* **DESCRIPTION OF THE TASK**: Quote word for word the lines starting at the line with "This screenshot has width=1350, height=720." and ending at the final line of the entries. Leave out any pictures.

* **RECORDS PROVIDED**:
┌──

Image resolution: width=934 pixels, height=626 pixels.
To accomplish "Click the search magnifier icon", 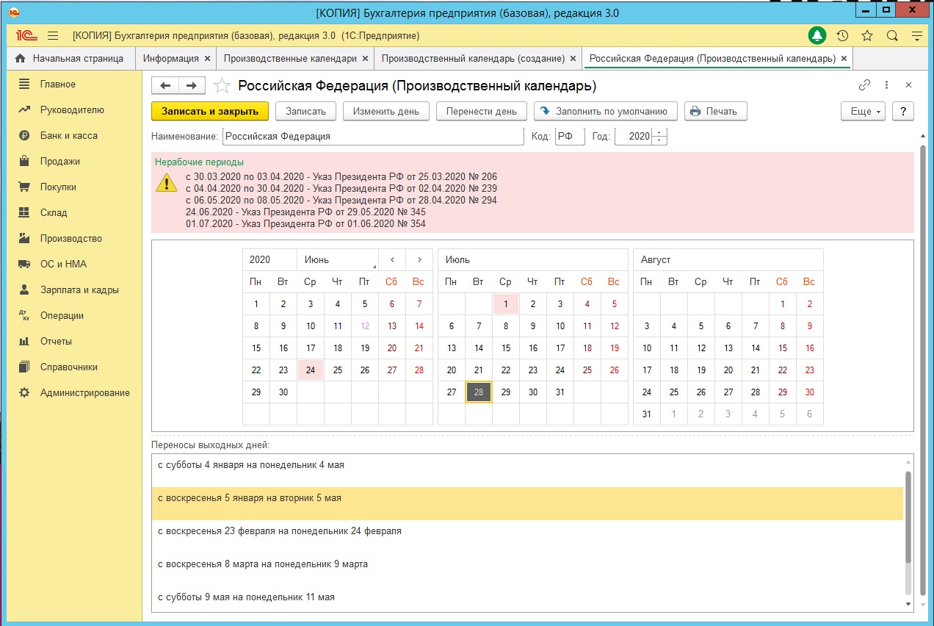I will click(892, 35).
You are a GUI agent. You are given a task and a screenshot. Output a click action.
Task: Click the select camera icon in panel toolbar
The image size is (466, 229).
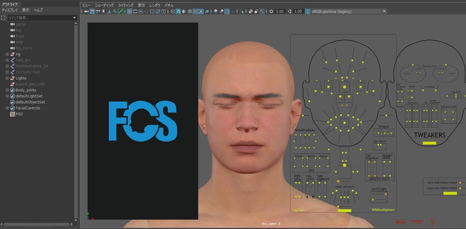click(x=86, y=11)
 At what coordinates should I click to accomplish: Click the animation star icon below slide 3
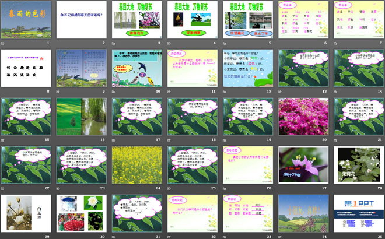(x=114, y=43)
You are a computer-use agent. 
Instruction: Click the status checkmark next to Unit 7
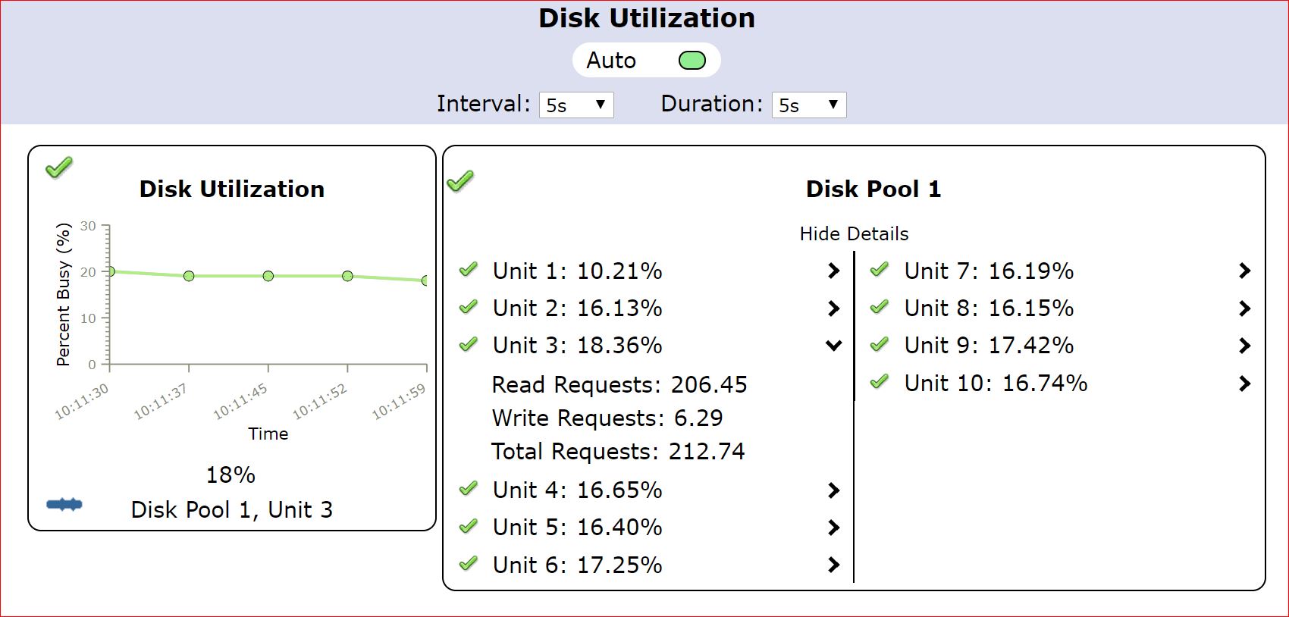click(x=880, y=269)
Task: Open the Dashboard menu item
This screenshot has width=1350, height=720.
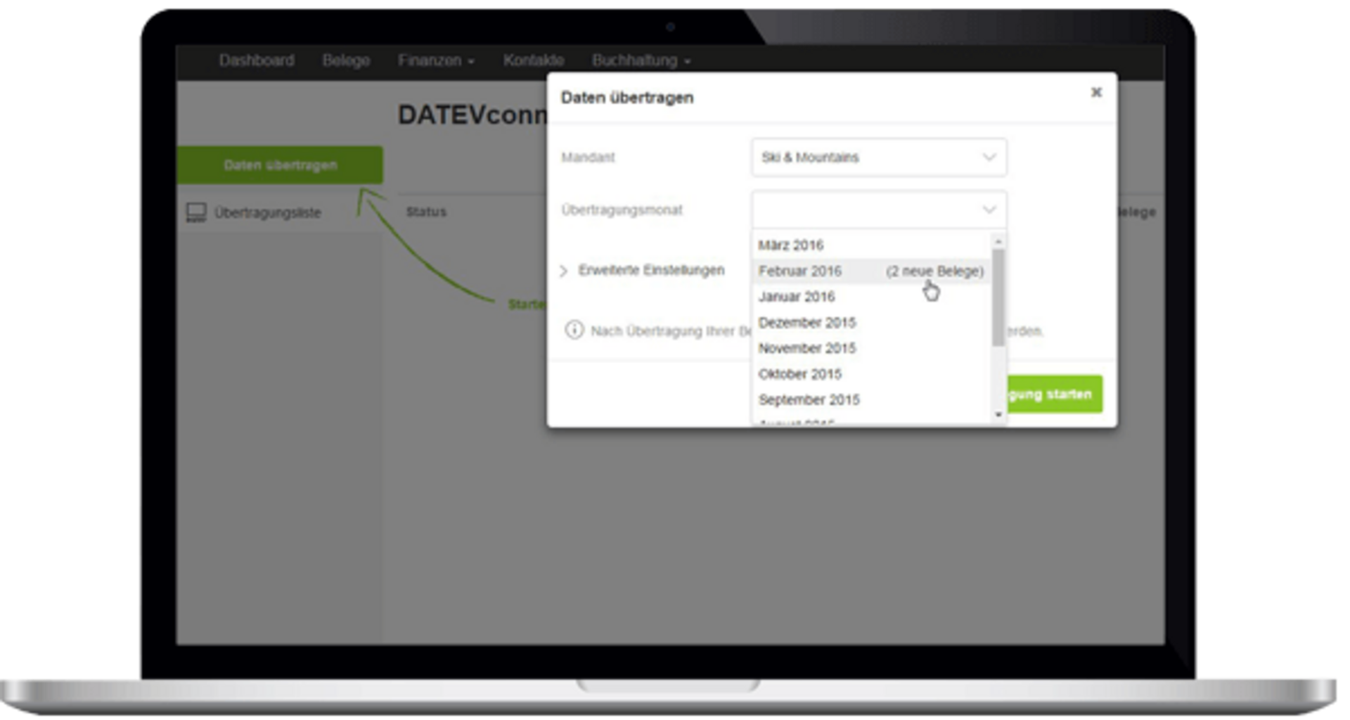Action: [256, 60]
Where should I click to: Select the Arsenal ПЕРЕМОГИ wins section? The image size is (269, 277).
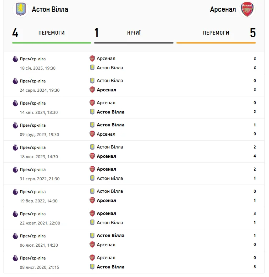coord(216,33)

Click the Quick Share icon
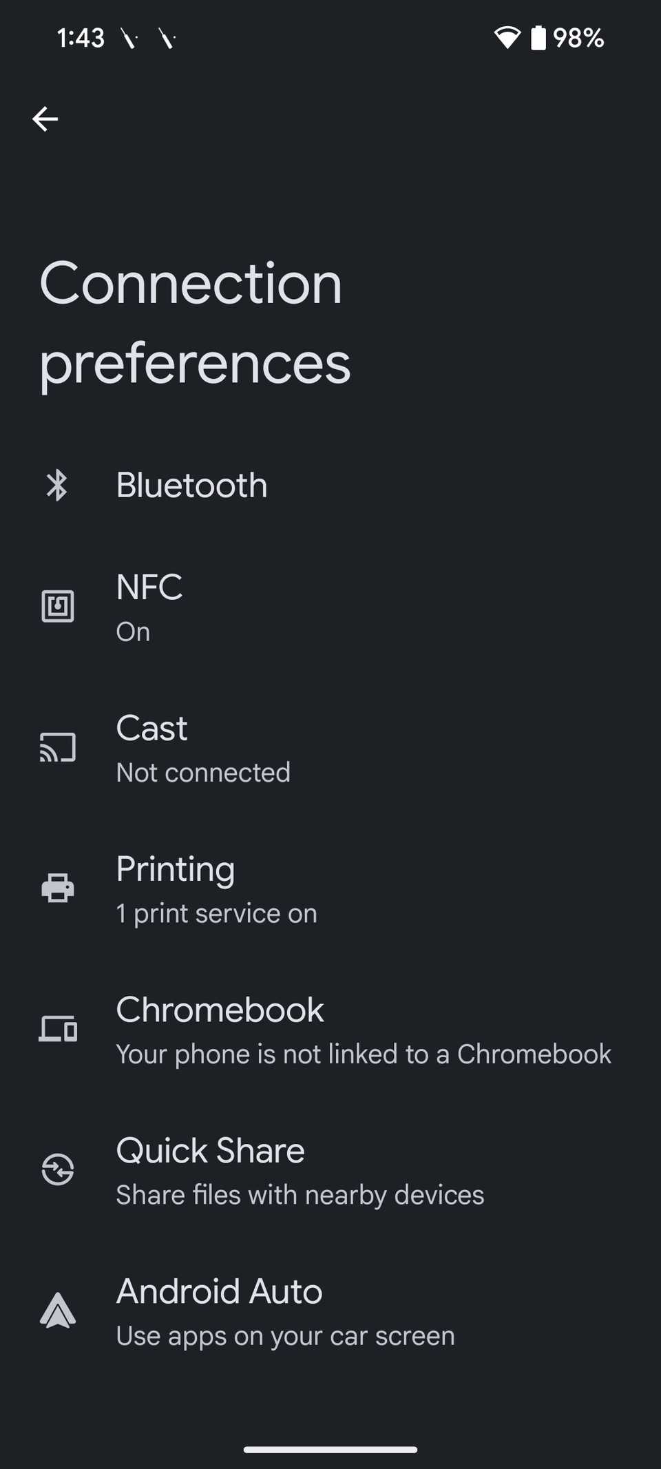tap(58, 1169)

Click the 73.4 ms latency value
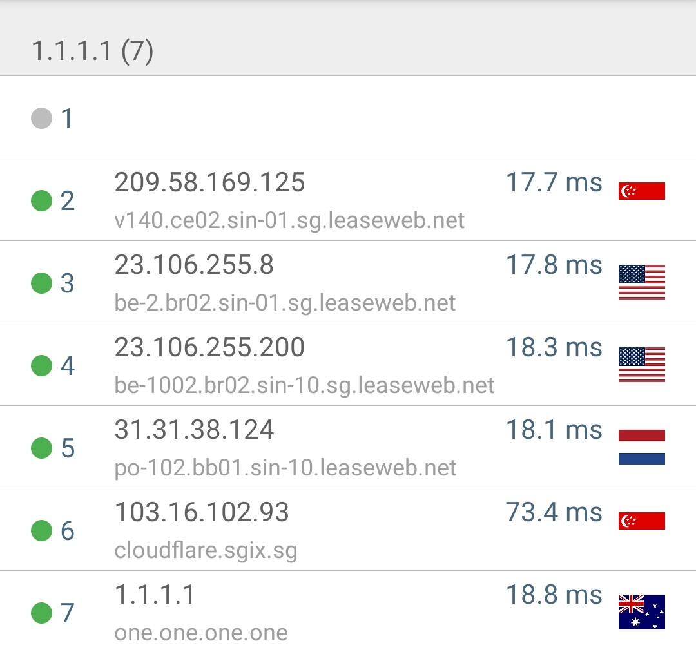554,512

└──

* **SOLUTION TO THIS EXERCISE**:
This screenshot has width=1350, height=720.
Action: [256, 60]
Where should I click to: Select the Arsenal ПЕРЕМОГИ wins section? The image size is (269, 277).
coord(216,33)

Click the Quick Share icon
tap(58, 1169)

Click the 73.4 ms latency value
554,512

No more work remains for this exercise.